In our second in a series of columns on the distinguished members of the class of ’44 who have received honorary degrees from the College, we feature Gregory Rabassa. Greg grew up in Hanover, citing professors Ramon Guthrie and Stearns Morse as his early mentors. The citation for his honorary degree states that in his field of translating Spanish and Portuguese literary works into English, Greg is “one of the best translators who ever drew breath.” His skills have been recognized and celebrated throughout the world and he has received a long list of degrees and awards. Greg wrote that one of the recent highlights was his visit to the White House when President George W. Bush awarded him the National Medal of Arts in 2008, on which occasion he shared the stage with Cyd Charisse, another honoree. He does not say whether he was more impressed with the award or Ms. Charisse. In 2009 the American Academy of Arts and Letters awarded him the Thornton Wilder Prize in Translation. Before that Brazil gave him the Order of Rio Branco, and Colombia awarded him the Order of San Carlos. Greg is still active in translating, although he says, “a little more slowly than I used to, as the brain limps a little now and then.” A Portuguese Renaissance book that has not yet been completed, by Bernardim Ribeiro, and The Correspondence of Fradique Mendes, a 19th-century Portuguese, will be brought out by UMass Press. And, by the way, UMass also gave him an honorary, as did the University of Hartford awhile back. “I like to keep it in New England,” he explained.
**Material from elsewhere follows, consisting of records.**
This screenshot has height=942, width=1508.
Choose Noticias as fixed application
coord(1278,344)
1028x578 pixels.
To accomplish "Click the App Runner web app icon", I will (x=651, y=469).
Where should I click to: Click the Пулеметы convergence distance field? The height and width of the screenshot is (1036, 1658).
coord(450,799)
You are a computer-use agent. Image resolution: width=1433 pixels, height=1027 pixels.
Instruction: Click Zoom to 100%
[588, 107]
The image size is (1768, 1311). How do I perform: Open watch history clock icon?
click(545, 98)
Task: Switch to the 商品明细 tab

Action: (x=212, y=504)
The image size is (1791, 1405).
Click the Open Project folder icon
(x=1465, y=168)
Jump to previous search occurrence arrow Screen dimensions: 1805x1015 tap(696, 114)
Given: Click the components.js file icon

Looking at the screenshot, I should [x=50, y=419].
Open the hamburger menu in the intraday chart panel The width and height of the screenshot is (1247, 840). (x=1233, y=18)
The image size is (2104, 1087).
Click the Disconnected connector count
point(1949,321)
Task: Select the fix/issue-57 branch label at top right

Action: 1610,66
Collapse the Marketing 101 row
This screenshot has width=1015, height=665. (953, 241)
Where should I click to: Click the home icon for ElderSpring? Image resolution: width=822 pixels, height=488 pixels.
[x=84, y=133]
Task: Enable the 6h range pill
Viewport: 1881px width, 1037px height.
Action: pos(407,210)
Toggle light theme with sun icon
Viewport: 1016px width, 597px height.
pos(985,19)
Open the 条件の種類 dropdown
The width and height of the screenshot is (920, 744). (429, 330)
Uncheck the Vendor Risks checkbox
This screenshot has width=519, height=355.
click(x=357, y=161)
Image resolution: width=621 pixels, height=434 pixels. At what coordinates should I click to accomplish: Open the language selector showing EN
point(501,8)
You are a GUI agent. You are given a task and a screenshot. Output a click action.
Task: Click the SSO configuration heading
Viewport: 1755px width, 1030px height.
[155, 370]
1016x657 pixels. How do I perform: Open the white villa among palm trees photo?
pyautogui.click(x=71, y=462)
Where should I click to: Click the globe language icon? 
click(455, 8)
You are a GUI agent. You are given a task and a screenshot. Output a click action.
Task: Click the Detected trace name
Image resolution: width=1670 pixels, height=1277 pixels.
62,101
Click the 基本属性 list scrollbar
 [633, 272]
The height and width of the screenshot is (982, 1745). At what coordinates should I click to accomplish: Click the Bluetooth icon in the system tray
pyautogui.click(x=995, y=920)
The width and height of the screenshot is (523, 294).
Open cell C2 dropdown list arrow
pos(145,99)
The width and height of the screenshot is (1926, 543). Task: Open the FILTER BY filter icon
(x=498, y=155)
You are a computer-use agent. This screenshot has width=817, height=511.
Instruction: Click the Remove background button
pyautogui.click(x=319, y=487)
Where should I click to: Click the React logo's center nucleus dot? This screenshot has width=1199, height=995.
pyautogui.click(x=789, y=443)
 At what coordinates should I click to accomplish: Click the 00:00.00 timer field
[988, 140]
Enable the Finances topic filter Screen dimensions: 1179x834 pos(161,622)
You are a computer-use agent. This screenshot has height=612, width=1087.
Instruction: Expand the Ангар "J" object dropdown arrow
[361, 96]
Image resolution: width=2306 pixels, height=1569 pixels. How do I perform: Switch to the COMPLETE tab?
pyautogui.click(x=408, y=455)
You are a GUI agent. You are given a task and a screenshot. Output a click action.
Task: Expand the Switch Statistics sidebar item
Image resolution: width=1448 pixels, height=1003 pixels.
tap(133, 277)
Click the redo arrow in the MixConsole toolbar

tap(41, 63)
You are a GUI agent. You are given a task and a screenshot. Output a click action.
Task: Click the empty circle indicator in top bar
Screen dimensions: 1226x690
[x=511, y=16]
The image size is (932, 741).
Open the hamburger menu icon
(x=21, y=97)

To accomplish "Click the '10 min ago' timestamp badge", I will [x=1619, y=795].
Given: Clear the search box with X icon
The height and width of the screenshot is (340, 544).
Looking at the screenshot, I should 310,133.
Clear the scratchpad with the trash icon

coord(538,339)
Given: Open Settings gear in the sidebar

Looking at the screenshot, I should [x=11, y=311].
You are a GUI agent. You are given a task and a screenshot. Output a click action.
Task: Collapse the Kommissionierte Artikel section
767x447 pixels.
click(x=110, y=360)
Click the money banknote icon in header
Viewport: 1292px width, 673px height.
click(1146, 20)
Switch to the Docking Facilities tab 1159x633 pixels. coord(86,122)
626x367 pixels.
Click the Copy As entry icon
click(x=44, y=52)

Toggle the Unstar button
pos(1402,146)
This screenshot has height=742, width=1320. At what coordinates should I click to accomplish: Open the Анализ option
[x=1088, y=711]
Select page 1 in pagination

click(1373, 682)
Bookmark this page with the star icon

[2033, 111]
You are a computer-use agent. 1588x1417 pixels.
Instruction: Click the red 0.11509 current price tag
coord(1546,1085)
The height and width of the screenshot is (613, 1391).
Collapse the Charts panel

Greg says the thing he cherishes about the Dartmouth honorary doctor of letters is that Fritz Hier was active in promoting it, and that his older daughter Kate received her degree the same year, 1982, and he was able to give her a kiss on the platform. 


We have lost more classmates: Alexander Lemon McPherson, William Edward Gatlin, David Ferguson, John Pairman Brown, Robert Dixon Wiley, Charles S. Sporleder Jr., Eben Greenleaf Blackett and John Joseph Lewis. Condolences to their families.